• PROBLEM REQUIREMENTS:
Lay out the lines starting at the one that contains "You are a computer-use" and ending at the last line as a two-column CSV with the columns "request" and "target". Use one row per request, put each value in a single quoted field with line breaks turned into spaces, and leave the pictures out.

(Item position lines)

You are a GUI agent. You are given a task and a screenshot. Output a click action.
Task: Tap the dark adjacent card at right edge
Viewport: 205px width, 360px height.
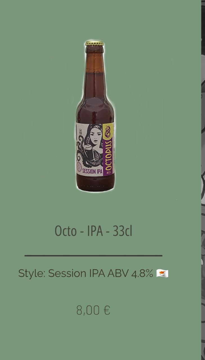click(x=203, y=180)
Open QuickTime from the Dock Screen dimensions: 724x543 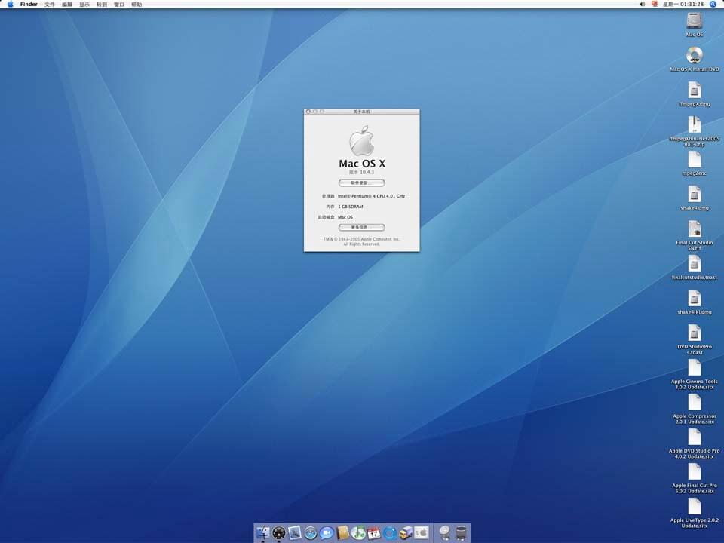389,533
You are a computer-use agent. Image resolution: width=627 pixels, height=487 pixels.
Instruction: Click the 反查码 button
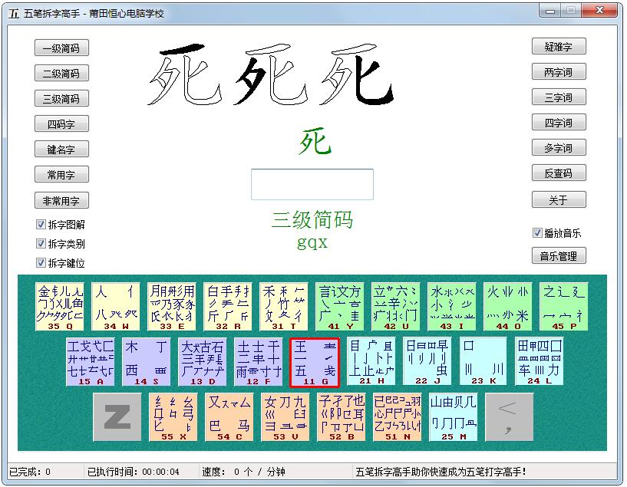[560, 173]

• FULL SOLUTION:
request,target
"You are a computer-use agent. Image resolution: width=627 pixels, height=487 pixels. Instruction: Click the 反查码 button","[560, 173]"